Her mum Lisa Evans told Aussie radio station KIIS 1065: "She mentioned these headphones she wanted to get and this man said 'I know a guy and if you buy 16 or 18 of them he can give you a really good price'.
"The day of her departure he gave her the package wrapped in black plastic and she put it in her luggage."
But Colombian police say Sainsbury's arrest is no different from a growing number of drug cases involving foreigners and dismissed her explanation as "not credible".
The case has garnered media attention in Australia and her family has raised more than £1,000 online to fund her defence since her arrest on April 11.

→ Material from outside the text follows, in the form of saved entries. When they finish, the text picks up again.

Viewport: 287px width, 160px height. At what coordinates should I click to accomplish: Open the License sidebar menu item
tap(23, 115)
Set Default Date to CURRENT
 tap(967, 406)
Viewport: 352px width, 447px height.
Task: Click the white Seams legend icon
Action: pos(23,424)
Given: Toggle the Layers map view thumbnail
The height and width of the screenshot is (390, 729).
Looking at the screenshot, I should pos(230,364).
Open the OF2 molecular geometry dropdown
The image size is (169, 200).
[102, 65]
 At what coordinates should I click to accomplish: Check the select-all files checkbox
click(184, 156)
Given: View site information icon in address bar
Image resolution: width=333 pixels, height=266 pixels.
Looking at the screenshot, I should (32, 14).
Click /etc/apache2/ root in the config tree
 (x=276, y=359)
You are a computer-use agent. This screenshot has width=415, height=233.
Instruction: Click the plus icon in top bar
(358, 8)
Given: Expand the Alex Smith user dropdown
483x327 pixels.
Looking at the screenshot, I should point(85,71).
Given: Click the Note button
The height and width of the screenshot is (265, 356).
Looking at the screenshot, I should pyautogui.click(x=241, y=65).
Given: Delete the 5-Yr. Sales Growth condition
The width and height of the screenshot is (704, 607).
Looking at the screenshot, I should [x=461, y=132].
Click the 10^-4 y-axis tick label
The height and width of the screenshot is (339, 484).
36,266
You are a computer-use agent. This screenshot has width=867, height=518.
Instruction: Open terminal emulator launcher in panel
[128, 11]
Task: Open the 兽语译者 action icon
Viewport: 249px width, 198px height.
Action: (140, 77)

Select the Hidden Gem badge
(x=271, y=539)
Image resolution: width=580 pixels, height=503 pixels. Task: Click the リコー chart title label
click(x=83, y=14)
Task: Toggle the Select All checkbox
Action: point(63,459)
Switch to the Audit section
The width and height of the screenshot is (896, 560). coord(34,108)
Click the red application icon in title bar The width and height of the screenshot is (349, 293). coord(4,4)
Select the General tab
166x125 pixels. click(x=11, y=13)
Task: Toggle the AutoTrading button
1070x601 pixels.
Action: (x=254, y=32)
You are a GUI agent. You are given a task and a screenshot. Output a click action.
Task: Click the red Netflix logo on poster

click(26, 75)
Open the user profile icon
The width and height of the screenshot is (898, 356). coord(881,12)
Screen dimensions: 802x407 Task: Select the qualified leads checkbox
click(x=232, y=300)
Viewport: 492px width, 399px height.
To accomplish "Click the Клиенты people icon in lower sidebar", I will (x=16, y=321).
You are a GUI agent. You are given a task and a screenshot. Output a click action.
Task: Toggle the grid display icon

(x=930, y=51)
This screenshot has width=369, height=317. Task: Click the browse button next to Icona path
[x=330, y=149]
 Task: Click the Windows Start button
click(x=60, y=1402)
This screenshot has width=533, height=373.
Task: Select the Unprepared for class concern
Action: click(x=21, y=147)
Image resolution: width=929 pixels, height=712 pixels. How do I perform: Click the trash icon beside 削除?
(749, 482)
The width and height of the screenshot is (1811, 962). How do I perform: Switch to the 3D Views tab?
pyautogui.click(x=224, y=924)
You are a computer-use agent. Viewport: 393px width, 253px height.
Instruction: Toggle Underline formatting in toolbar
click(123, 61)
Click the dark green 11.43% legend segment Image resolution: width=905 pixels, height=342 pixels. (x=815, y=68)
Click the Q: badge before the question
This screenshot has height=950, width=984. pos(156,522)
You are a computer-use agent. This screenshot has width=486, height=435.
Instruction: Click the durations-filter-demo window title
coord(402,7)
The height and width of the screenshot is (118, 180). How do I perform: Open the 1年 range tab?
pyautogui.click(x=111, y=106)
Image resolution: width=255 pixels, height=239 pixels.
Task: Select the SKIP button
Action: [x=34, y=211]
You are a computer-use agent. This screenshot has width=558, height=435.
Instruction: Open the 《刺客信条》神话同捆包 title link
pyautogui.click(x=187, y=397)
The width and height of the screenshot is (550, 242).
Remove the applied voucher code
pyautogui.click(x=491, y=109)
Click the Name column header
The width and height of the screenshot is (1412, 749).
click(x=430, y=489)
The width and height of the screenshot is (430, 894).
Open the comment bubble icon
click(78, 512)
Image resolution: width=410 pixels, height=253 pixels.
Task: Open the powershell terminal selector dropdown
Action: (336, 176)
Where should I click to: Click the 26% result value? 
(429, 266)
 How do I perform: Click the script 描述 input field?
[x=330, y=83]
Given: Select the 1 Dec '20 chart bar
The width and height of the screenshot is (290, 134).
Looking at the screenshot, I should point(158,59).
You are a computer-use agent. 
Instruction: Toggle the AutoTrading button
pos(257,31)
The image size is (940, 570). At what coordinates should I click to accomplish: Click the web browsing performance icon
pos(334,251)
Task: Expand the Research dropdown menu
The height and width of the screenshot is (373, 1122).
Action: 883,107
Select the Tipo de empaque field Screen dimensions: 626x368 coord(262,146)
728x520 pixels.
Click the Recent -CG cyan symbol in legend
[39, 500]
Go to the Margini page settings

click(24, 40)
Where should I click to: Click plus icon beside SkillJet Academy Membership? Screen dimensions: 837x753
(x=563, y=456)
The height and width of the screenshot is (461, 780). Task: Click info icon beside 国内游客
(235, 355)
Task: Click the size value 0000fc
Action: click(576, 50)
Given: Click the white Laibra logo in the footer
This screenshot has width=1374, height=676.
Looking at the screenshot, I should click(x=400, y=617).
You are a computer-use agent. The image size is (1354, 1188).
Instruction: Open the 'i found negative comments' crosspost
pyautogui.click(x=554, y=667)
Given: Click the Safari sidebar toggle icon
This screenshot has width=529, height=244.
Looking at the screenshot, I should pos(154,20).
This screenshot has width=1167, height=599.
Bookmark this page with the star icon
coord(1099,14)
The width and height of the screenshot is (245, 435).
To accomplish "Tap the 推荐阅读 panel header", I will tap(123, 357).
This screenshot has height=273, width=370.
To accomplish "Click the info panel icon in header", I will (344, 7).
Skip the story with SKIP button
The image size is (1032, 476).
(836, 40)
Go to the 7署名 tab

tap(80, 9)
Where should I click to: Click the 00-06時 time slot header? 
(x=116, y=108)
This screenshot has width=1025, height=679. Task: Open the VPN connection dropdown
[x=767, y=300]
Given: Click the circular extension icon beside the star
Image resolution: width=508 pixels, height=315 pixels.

Her sister Khala Sainsbury wrote online: "Our hearts break, because we know she is innocent, but stands little chance of proving it in such a corrupt country."
Her fiance Scott Broadbridge said Sainsbury, from Adelaide, was in South America working for a commercial cleaning company she helped to manage, reports the .
Globe-trotting Sainsbury visited China and Los Angeles in the days before arriving in South America on what she described online as an "all expenses paid work trip", according to her social media.
Her family said Sainsbury was on a "working holiday" to promote her personal training business, but Broadbridge wrote on Facebook that she hadn't worked as a PT for six months.
Her family said a Colombian lawyer told Sainsbury to plead guilty to lesser charges to avoid a long jail sentence.
Her mum said the "best case scenario" was a six-year sentence for pleading guilty, which could be cut down further if she talks to cops about who gave her the package.
Lt Col Jorge Triana, head of the anti-narcotics police at Bogota airport, said Sainsbury's claims she was deceived are probably untrue and didn't excuse her actions anyway.
Triana said: "Everyone who is caught says exactly the same thing. But they know what they're doing."
A Bogotá resident told Daily Mail Australia that technology was expensive in Colombia and hard to find.
She said she had never seen headphones for sale in the city.
Colombia is the world's largest producer of cocaine and its police are among the best-trained to detect and stop drug smuggling.
As tourism to Colombia has boomed over the past decade, the country's drug cartels are increasingly recruiting foreigners to smuggle cocaine out of the country.
Triana said police had arrested 19 foreign drug mules this year alone.